All of our picks so far are technically earphones, meaning they extend into your ear canal. For some people, that is inherently uncomfortable. Unfortunately, the market for decent yet affordable “earbuds,” which rest on the concha instead of going all the way in your ear, is spotty. If you can’t bring yourself to pay for a pair of AirPods, though, the Amazon Echo Buds are a worthy compromise at $50.

The plastic earpieces here aren’t exactly premium, but they rest lightly in the ear and feel sturdily put together. They let in and leak noise more easily than in-ear headphones, but if you prefer open earbuds, that’s more of a feature than a bug.
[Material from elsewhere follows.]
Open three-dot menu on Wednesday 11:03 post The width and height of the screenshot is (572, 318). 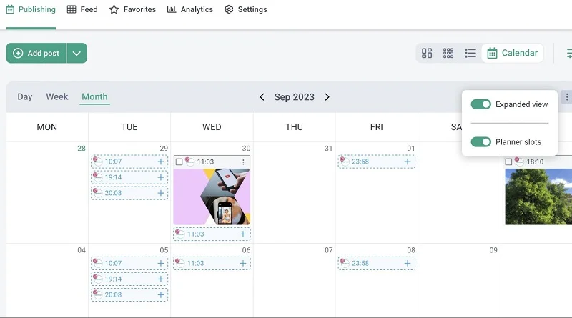point(243,162)
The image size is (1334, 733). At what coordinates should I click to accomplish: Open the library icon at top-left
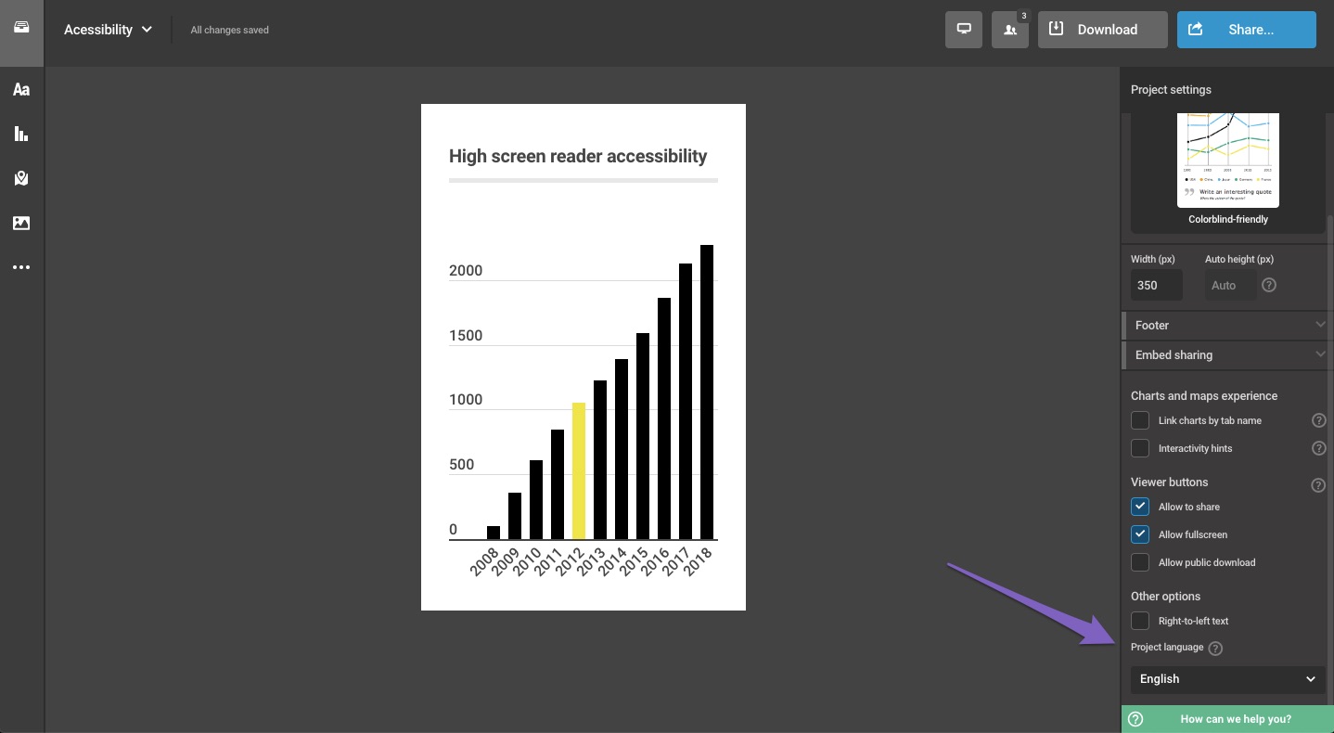[21, 28]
If the fit doesn’t feel right, you can shed a little bulk by removing the pre-installed silicone covers. (Like most open earbuds, though, comfort here is dependent on your ear shape.) Mic quality is more than adequate, and the circular touch panels give ample room for using the controls, which are customizable and consistently responsive. Battery life sits around five hours, which is middling but not out of character for budget earbuds. The pocket-friendly case adds about three full charges, but it’s worth noting that Amazon doesn’t include a USB-C charging cable. A poor IPX2 water resistance rating means you should avoid the gym with these, too.

While the Echo Buds sound fine out of the box, I’d use the EQ sliders in the Alexa app to bring down the treble a click or two. By default, the highs are a bit too edgy. That said, this emphasis lends a nice crispness to things like vocals, cymbals and strings, and there’s enough separation to keep complex tracks from sounding totally muddled. The profile here isn’t as full-bodied as the latest AirPods, and no open earbuds deliver true sub-bass, but there’s at least some rumble for hip-hop and EDM.

Unlike many cheap earbuds, the Echo Buds support auto-pausing and multi-device pairing. I often had to manually pause playback on one device before I could switch to the other, but having the feature at all at this price is great. Unsurprisingly, they also come with Alexa baked in, which you can access hands-free. You manage the Echo Buds through the Alexa app, which is much more cluttered than a dedicated audio app but includes extras like a lost device tracker and sidetone control for phone calls. And if you want nothing to do with Alexa, it also lets you turn off the mics and wake-word support.